● **To be done**
**1)** Based on the comments on selling virtual assistant services, say whether each statement agrees with the text: (a) one commenter plans to borrow the recommended book from the library; (b) the commenter with a sales background finds selling herself online easier than face to face; (c) according to Dan Pink, the best salespeople are extroverts. Answer yes or no for each and quote the deciding words.
**2)** Carry on the comment thread about selling virtual assistant services from the point where it stops.

0 thoughts on “How To Sell Your Virtual Assistant Services”

  1. First thing I’m going to do is buy that darn book! 🙂 Learning to sell myself has been the toughest skill to master becoming a virtual professional. It takes stepping outside your cozy little box and I like my safe, warm box. To kick thngs off, today I’m going to rewrite my elevator speech and 60-second commercial. Wish me luck!!

  2. I’m going to go and borrow this book from the library! I am a naturally shy person so selling is something that is tough. But when it comes to the service I offer (WordPress website services) I am totally passionate about helping businesses build their online presence using that platform. I definitely also want to have a weekly blog or video too! Thanks for the recommendation!

    1. Susan, you won’t be sorry you did! I love love love this book. And by the way, according to Dan Pink, the best salespeople are ambiverts (not extroverts and not introverts but in the middle). This is good news for you. 🙂

  3. Very relevant! I have no problem getting client interviews but I find that the interview is where I tend to lose many of my prospects. I relly struggle with selling myself.

    1. Kelly, boy do I get you! I found that the best way to sell is to be (as Dan Pink says in his book) the ambivert which means your not an extrovert and you’re not an introvert. You are right in the middle and you’re listening as much as your talking. Go and read the book, Kelly. It’s going to really help you wit your sales. Come back and let me know.

  4. Hi Reese,I find this topic very interesting for two reasons. First I have a sales background, I used to be a car saleswomen and believe me I learned a heck of a lot about selling myself and being the only female on the team. I find that those skills have been VERY useful throughout my career but I’m having difficulty selling myself on-line. It’s a different ball game. Face to face is so much easier, I found. This is one of my challenges.

    The second thing is that I’m currently reading a book by Sheryl Sandberg, COO of Facebook who speaks about the challenges women have in today’s society when it comes to being in power, owning your own business etc… Still we are judged for not being feminine enough and disliked if we come across as too strong. Often women in high places are disliked because they are not acting like “women” you know caring and submissive (lol) unfortunately it’s reality. Man are expected to be a certain way and when a women acts in the same way it’s not well received. The question is… as women, do we need to market and sell ourselves differently than our male counterparts?

● **Entries supplied**
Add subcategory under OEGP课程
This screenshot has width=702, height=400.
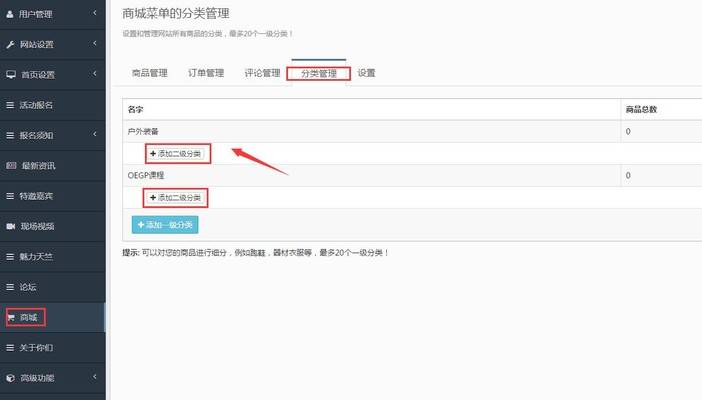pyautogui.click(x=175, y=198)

* * *

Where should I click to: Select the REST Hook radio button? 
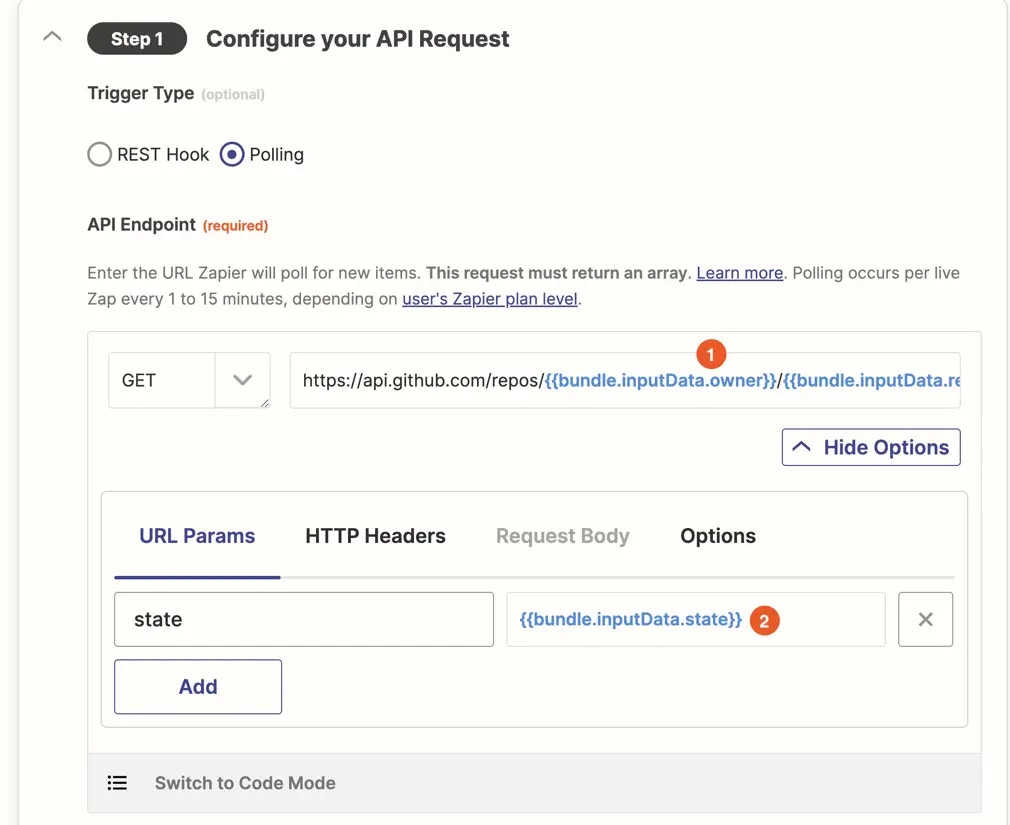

● **Final results**
**1)**
(a) Yes: "I’m going to go and borrow this book from the library!"
(b) No: "Face to face is so much easier, I found."
(c) No: "according to Dan Pink, the best salespeople are ambiverts (not extroverts and not introverts but in the middle)"

**2)**
    1. Jessi, great question. I personally don’t believe we need to market ourselves any different than our male counterparts. We will be perceived how we will be perceived no matter what we do. I found something so amazing online specifically about this. Check it out.

  5. Karen Chaplin-Andersen

    Hi Reese, This book sounds really great. I’m in the process of ‘major information gathering’ as I’m trying to start a VA business in a country where it is more or less unheard of. Not at the ‘selling point’ yet but will be – when I tell people what I do they are ‘like what’ and one can see both confusion and a little fascination at the same time. Major cultural differences here and ‘acceptance’ is KEY.. and me having to do everything in the local language – contracts, services I can provide (need more) is time consuming. But I will get there. Loved the video and look forward to getting around to reading this book and ‘selling’ myself and what I can do for my clients. Thanks again.

  6. I had no idea that all along I was in sales. Now I’m a telemarketer and I have to admit, I don’t like it, but you know, Now I think differently!I am in sales, and I am going to pick up the book. I’ll give you my my feedback! Thanks Reese

    1. Lori, you’re not the only one that didn’t realize they were in sales! Heck, stay-at-home moms are in sales, too! Let me know what you think of the book. Cheers!